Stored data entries
BEGIN

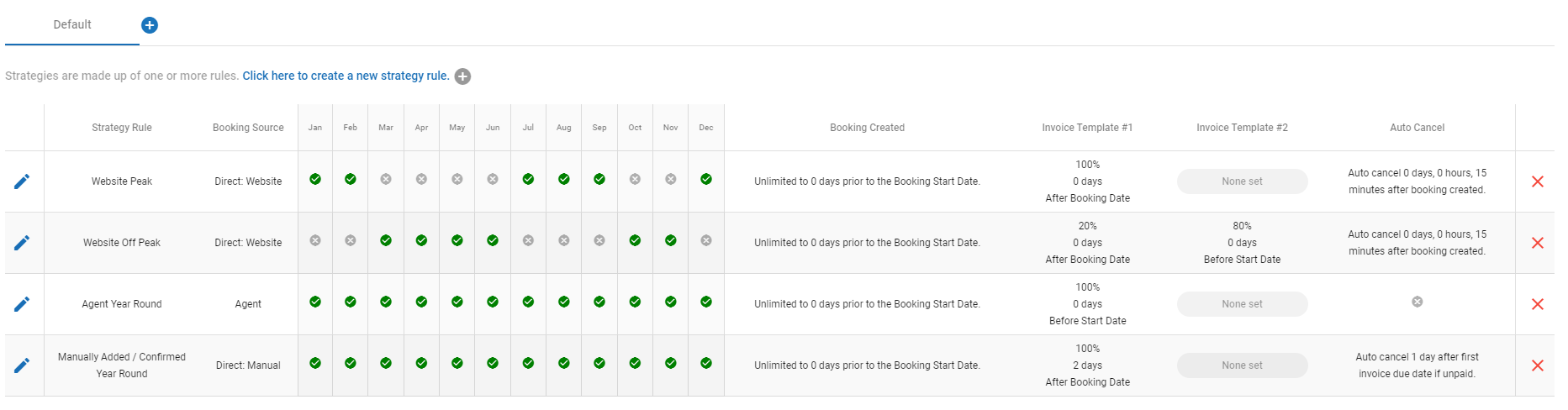
Task: Edit the Website Peak strategy rule
Action: pyautogui.click(x=22, y=181)
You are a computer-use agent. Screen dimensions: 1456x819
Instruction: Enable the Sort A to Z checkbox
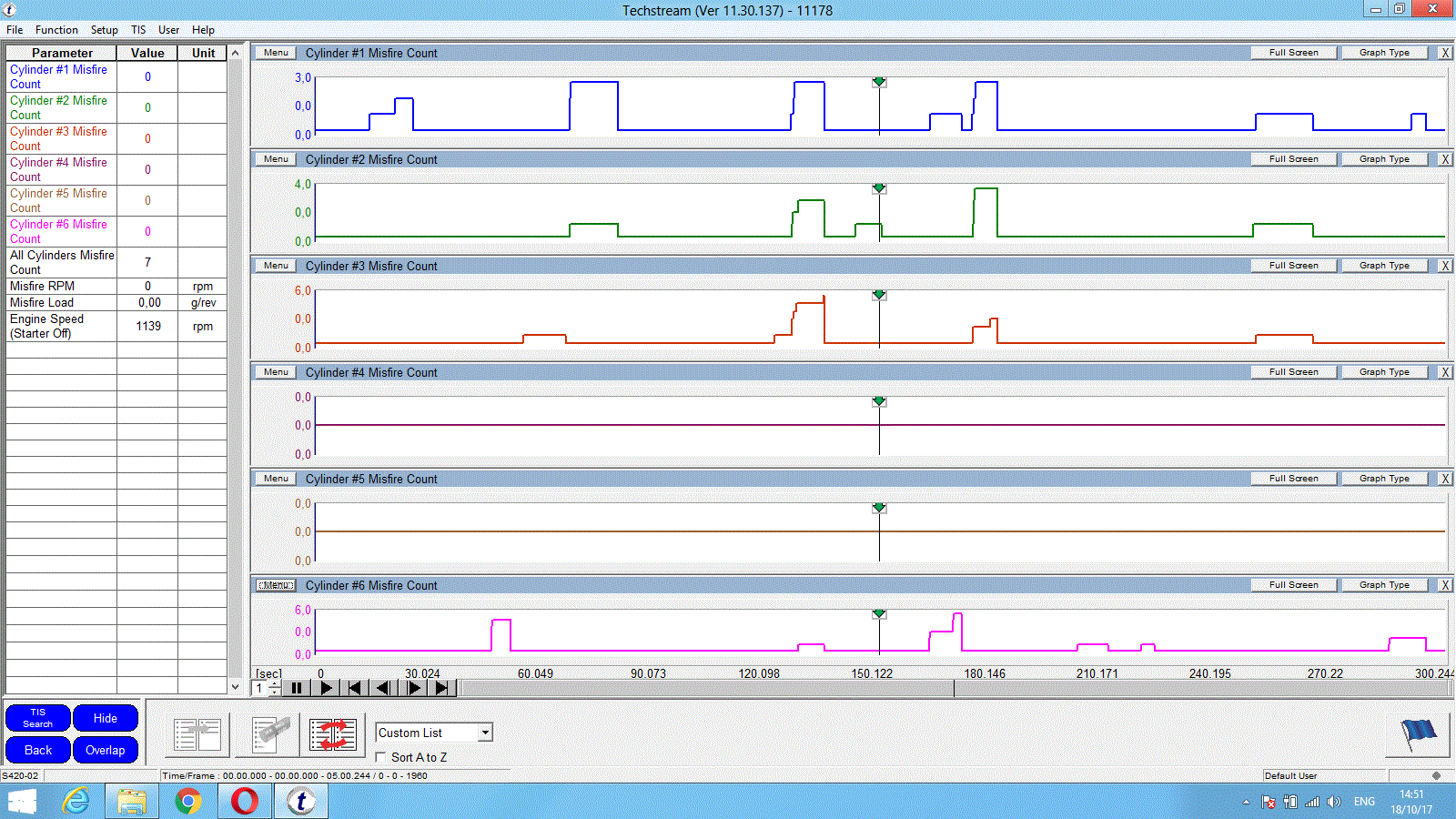click(x=381, y=757)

END

• Your task: Please reproduce the lines above from the one containing "You are a computer-use" through the final line, exactly and inclusively, leaving out each picture.

• Exercise solution:
You are a computer-use agent. Screen dimensions: 1456x819
Instruction: Enable the Sort A to Z checkbox
click(x=381, y=757)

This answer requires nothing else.